El robo lo sanciona la ley de los tribunales humanos y al parecer también lo castiga la ley divina, es una falta y también un delito, ... que nace y se desarrolla en nuestra propia vulnerabilidad y en nuestra débil formación valórica y social en la que vivimos, pues admiramos (y hasta protegemos) al ladrón y ridiculizamos además de despreciar al honrado.
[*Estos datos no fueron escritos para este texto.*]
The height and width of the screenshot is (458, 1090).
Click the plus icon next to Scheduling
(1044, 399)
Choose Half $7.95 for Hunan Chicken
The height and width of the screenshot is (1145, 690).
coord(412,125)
jueves, 5 de agosto de 2010

PRIMITIVOS, ... están aquí !!

En el Estadio Nacional, que se encuentra cerrado hace casi un año por reparaciones y reestructuración, se llevó a efecto anteayer martes, la contienda definitoria de la fase semifinal de la Copa Libertadores de América, entre los equipos CHIVAS de Guadalajara México y la UNIVERSIDAD DE CHILE. Excepcionalmente por razones de capacidad y debido a la relevancia de la justa, los organismos encargados del estadio facilitaron el reducto deportivo, aunque las terminaciones y reinauguración están aún pendientes y no tienen fecha definitiva.
Como ya es natural en este lado del planeta, las barras bravas siguen incondicionalmente a sus clubes, para alentarles y vibrar también tanto con las victorias como con las derrotas. Era de esperarse entonces que las casi 50 mil personas que asistieron al estadio, esperaban vivir la satisfacción de clasificar a la final de esa copa tan esquiva para el fútbol chileno, cuestión que finalmente no sucedió. Las advertencias previas al encuentro, desde aquellas que dicen relación con la seguridad, hasta las que sorpresivamente anunciaban la prohibición de las vuvuzelas, se sumaban a las que solicitaban las consideraciones respecto de las mejoras dePRIMITIVO = dícese de aquel que es muy básico y está poco desarrollado baños públicos y de las butacas en especial. Estos llamados lógicamente apuntaban al público, y en especial iban dirigidos a las barras, para que tomaran una ACTITUD cautelosa y prudente, cuyos precedentes no eran ni son muy favorables. Resultado, una serie de butacas rotas e inutilizables, otras tantas sucias y que resultan en la obligación de cambiarlas, los baños rayados, sucios, artefactos rotos, y en general, el cuestionable y hasta repudiable comportamiento.
En orden a la actitud, alguien dirá es lógico que colectivamente se adopten la violencia y la imprudencia, más aún en la frustración. Pero en este contexto, siempre me pregunto: ¿porqué un teléfono público en alguna esquina del “barrio alto” de Santiago, pasan años y allí continúa?, y, ¿porqué ese mismo teléfono público en alguna esquina de algún “barrio periférico” de la misma capital, solo alcanza una semana como mucho a prestar servicio a la comunidad?, ¿porqué el mismo personaje que raya, pinta y bota desperdicios en el microbús de la locomoción colectiva, es el mismo que respeta la limpieza y cuida el METRO?. Me imagino que aquellos que dañan los servicios de uso público, son los mismos que exigen no les falten el respeto. Cuál será la ideología incoherente esa, de exigir y atropellar al mismo tiempo?, solo puedo concluir que la evolución humana no les ha llegado a todos aún, pues lo PRIMITIVO aún abunda entre nosotros. Hasta las mascotas tienen un comportamiento mucho más adecuado a las circunstancias, y eso que son ANIMALES.